Pfsense VPN test environment

I am looking for help to set up a test environment to set up pfsense routers for site-to-site VPN.

I currently have an SG-2100 at my office with a peer to peer shared key VPN to my home and the home of an employee. I know shared key is being phased out and I need to convert to TLS.

I am trying to set up an SG-1100 for a new employee and struggling with the TLS set up. I will call this router the SG-1100e for employee. Both the SG-1100e and SG-2100 see each other but I am not able to ping.

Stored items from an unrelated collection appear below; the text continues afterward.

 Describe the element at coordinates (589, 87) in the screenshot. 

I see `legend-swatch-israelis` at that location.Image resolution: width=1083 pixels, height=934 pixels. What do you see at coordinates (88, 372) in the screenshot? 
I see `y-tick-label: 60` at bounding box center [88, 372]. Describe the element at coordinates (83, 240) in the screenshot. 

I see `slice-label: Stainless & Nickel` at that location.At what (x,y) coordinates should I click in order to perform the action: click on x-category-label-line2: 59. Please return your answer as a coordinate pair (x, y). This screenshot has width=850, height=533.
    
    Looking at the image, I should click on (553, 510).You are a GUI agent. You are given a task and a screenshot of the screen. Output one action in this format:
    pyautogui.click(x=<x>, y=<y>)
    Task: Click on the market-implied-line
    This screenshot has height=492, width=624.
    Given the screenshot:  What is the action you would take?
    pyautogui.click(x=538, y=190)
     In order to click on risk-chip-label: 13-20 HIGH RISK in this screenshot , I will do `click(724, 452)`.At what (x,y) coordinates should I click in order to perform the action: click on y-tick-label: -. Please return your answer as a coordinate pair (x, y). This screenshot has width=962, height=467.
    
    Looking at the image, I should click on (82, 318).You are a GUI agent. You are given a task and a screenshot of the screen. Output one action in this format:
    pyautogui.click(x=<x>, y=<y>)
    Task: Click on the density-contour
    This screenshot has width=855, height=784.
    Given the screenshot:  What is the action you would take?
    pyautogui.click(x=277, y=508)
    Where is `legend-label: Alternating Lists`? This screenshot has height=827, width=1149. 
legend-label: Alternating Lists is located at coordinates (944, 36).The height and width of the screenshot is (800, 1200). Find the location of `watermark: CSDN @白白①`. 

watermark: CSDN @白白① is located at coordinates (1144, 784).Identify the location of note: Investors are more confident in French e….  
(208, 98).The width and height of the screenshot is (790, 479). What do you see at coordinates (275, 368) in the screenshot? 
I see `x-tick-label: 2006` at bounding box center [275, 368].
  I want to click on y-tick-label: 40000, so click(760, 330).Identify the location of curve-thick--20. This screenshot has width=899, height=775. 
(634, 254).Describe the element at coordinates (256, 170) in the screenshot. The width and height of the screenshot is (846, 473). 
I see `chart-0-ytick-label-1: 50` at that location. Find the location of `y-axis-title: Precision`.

To set this up, I have the WAN port on the SG-1100e leasing an IP address from the SG-1100 I use for my home router. I will call my home router SG-1100h. Before I ask for assistance with getting the site-to-site VPN set up, I would like to make sure my test environment is not contributing to my problem getting the SG-1100e set up. Essentially, I hope to have my SG1100h pass Internet traffic to the SG-1100e such that it would act as if the SG-1100e were at another location connected directly to the Internet via a modem.

I welcome your thoughts and suggestions.

I think that while it could work, it’s going to be a bit problematic and a bit tricky to work with. Any chance you have a L2-capable switch floating around that you could use to build a simple lab environmnet?

I have some Unifi managed switches waiting for deployment and some plain Jane
TP-link switches.

If any are L2-capable, I would probably set up a quick lab. Create a pair of VLANs each with a subnet. Plug each pfsense into one VLAN using that VLAN’s subnet as the WAN. Set routes on the switch to route one VLAN to the other. Voila, instant mini-internet. You can configure your VPN, then when you’re ready just change the WAN IPs and VPN “remote” IPs as appropriate.